At a separate meeting with Pashinyan held shortly afterwards, Putin assured the Armenian leader that Baku unequivocally recognizes Armenian sovereignty over Syunik and that “any dual or triple interpretation of everything related to the possible unblocking of transport communication is baseless.”
Pashintan reiterated, for his part, that Armenia is interested in conventional transport links with Azerbaijan.
“I want to reaffirm that both the border and services of Armenia are ready to ensure the normal transit of all vehicles and trains through Armenian territory,” he said.
It was not clear whether the issue of an Armenian-Azerbaijani peace treaty was also on the agenda of the trilateral talks in Moscow.
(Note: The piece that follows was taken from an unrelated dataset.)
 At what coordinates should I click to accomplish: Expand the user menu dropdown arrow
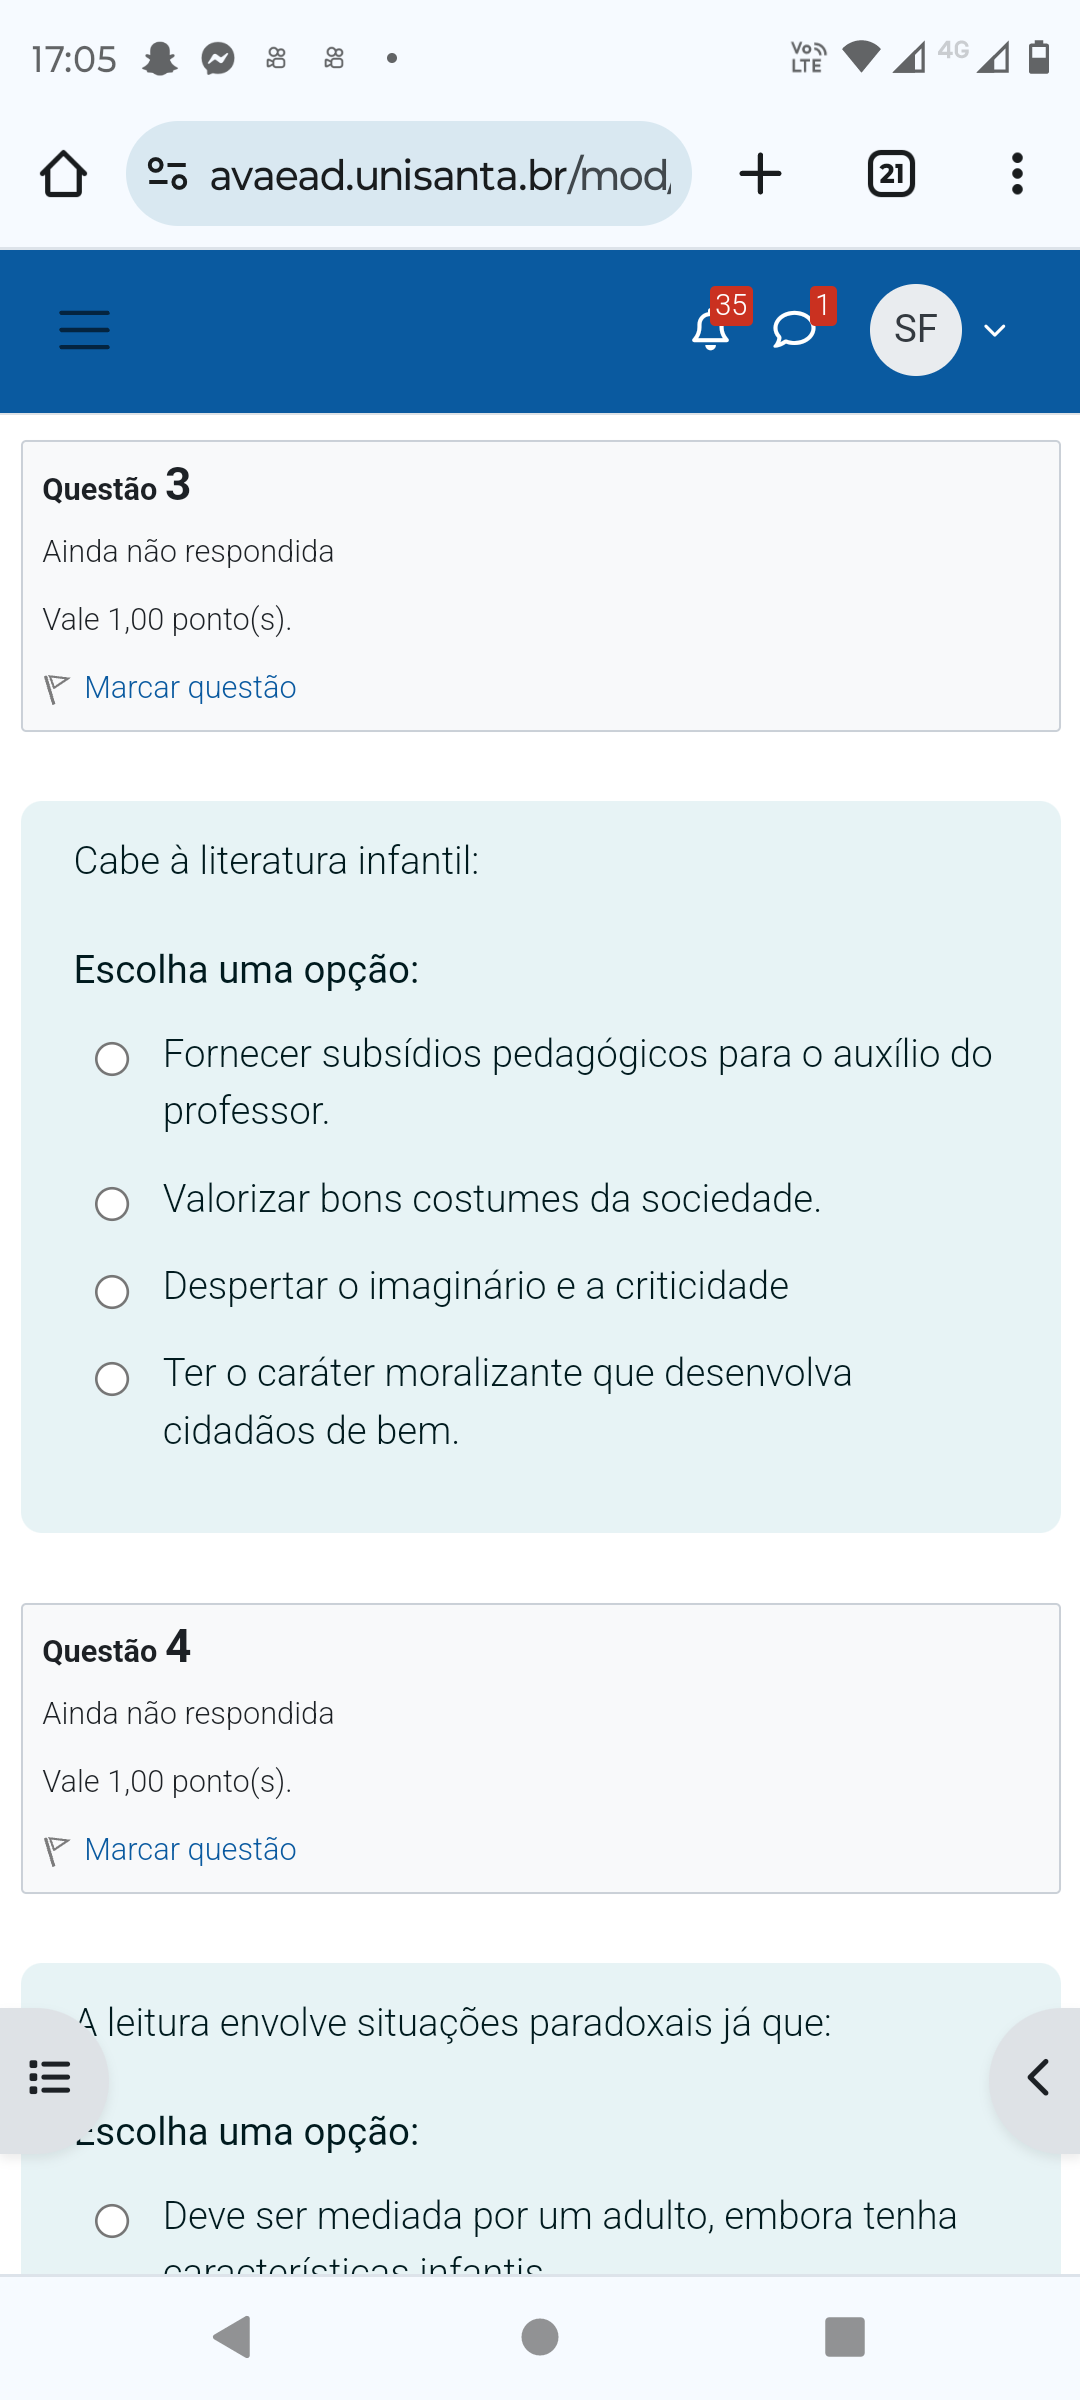995,331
Yerevan and Baku reportedly made significant progress towards such a deal during a series of negotiations organized by the United States and the European Union earlier this month.
Aliyev told Putin during their separate meeting that Pashinyan’s pledge to recognize Azerbaijani sovereignty over Karabakh through the treaty made things “much easier.”
The Armenian and Azerbaijani leaders are scheduled to meet again in Moldova on June 1. They will be joined by EU chief Charles Michel, French President Emmanuel Macron and German Chancellor Olaf Scholz.